"This is just an old keyboard, it doesn't even fit the PC"
The case has serious scratch marks and looks like soldering iron or something similar melted parts of it. It has replacement screws that are too long and went deeper than they should and drilled new holes into the plastic...
The C64 was surprisingly in a good condition inside. Almost no dust, motherboard was fairly clean, keys are stiff. However, keyboard holder metal parts were missing and the fuse was blown out.
Replacing the fuse was the easiest part, then I gave it a try, plugged the cables in, and switched the C64 on.
Well, I tried to switch it on. The power switch was stucked in the OFF position, I had to use serious force to switch it ON.
And... after a few breathless seconds and the init black screen...
Everything works fine, except the stiff power switch. I have to do something with it. Why not replacing it to a new one? Yeah, that's a brilliant idea.

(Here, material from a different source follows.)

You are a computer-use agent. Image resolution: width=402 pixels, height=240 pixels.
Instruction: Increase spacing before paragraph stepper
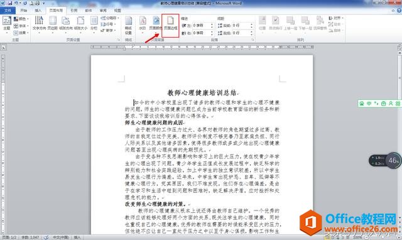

The hunt for a new switch was easy, I should consider myself lucky as there was an ad on AmiBay, a guy sold some spare switches for a few bucks. Let's do some serious soldering business again!
Look at those tiny legs, they are easy to heat up and sniff the tin off with a desoldering pump. But the 2 stronger stuff that are not really visible because I was lame and didn't make a better photo... I recommend to use a better soldering iron with 75-80W power at least, it can heat up the tin much faster.
These are connected to the "ground" and are deeper mounted into the motherboard with more tin.
I was afraid I would heat the panel up too much, so I used brute force - and a screwdriver - to remove the switch: heat it up as much as possible AND insert a screwdriver under the switch at the same time.
It worked well and did not cause any damage on the motherboard.
So, next step was to insert the new switch and burn it in. I've chose a very thin tin (hehe, thin tin, hehe...) and a small amount was enough to glue the switch into its place.
It was easy. Really. Even an amateur like me can do it without risking to break anything.
It's not the most beautifully soldered switch ever, but good enough. Those brown burn-a-like spots were already there, I suppose this C64 got some serious electric shock, maybe from a damaged power supply and that burned the panel a bit. This would explain the broken fuse as well.
Now I need to find a solution to the plastic case...
- Heat, heat, heat! Need a lot of heat.
- Use the force IF heat doesn't help.
- Be careful but be strong with the heated up part.